Genaues Abstimmungsverhalten in Protokollen notieren

In einem Antrag für die Bezirksverordnetenversammlung (BVV) am 18. November 2020 fordert die Union daher, in den Sitzungsniederschriften das Abstimmungsverhalten der Fraktionen beziehungsweise ihrer Verordneten zu protokollieren.

Zustandekommen einer Entscheidung muss nachvollziehbar sein

Dazu erklärt der CDU-Fraktionsvorsitzende Daniel Dittmar: „Aus den Protokollen der BVV Tempelhof-Schöneberg ist bislang nicht zu ersehen, mit welchem Abstimmungsverhältnis zustande gekommen sind. Die Notiz, ein Antrag sei ,mehrheitlich' angenommen oder abgelehnt worden, reicht nicht aus, damit die Öffentlichkeit die Entscheidung nachvollziehen kann. Welche Fraktion hat mit Ja oder Nein gestimmt oder sich enthalten?
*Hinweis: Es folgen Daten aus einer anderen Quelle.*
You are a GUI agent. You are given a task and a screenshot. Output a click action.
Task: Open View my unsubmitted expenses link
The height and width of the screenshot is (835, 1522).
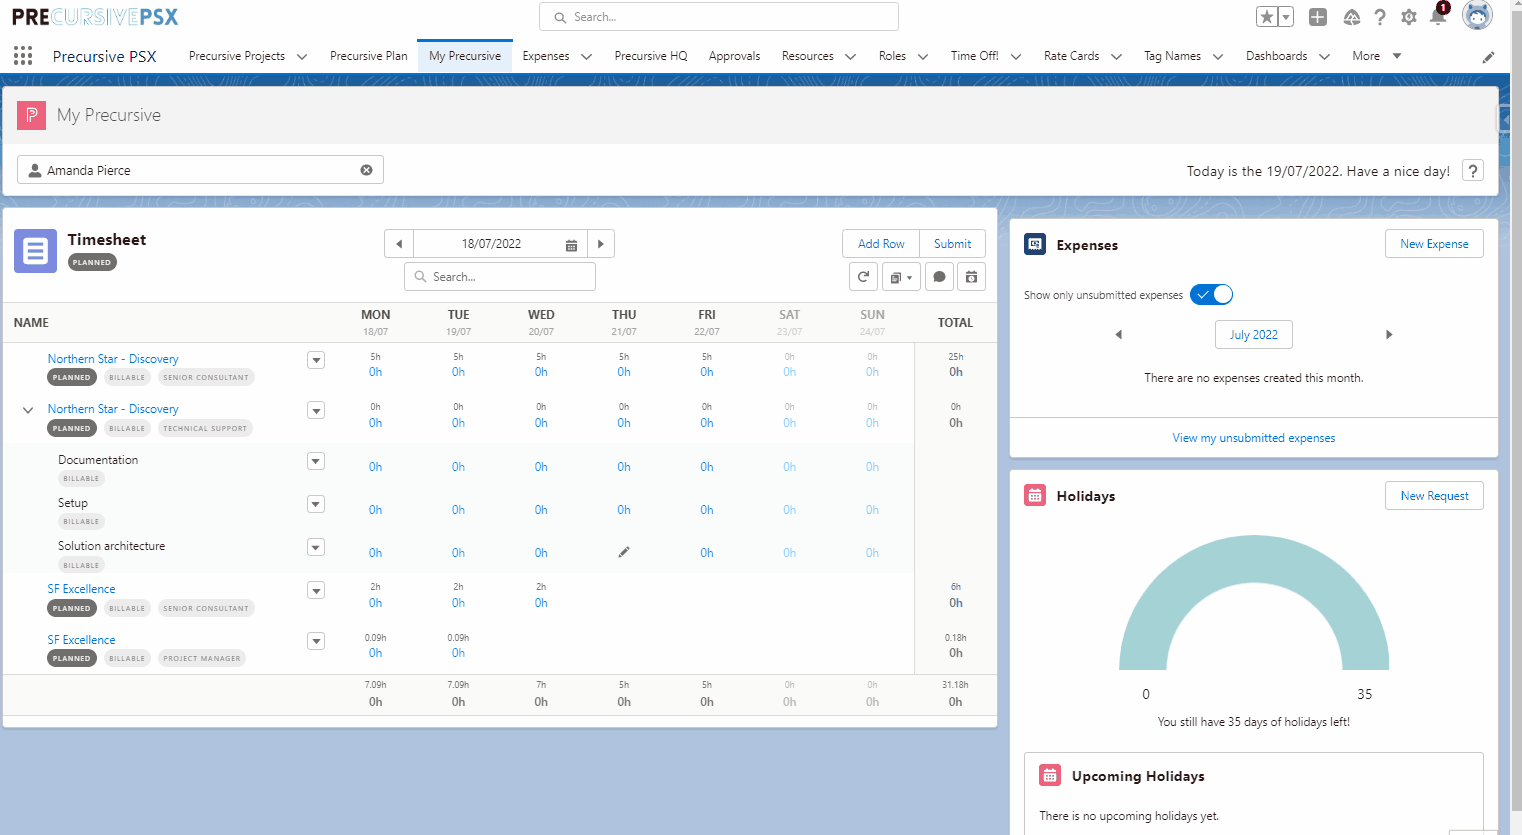[x=1253, y=438]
Wir fordern, dass das Abstimmungsverhalten notiert wird.“

„Der Vermerk zu einem Abstimmungsverhalten könnte beispielsweise so aussehen: mehrheitlich angenommen oder abgelehnt mit SPD und Grüne gegen CDU, FDP und einer fraktionslosen Bezirksverordneten bei Enthaltung AfD und Linke“, erläutert der CDU-Verordnete und Fraktionsgeschäftsführer Christian Zander. "So steht jede Fraktion zu ihrem Abstimmungsverhalten."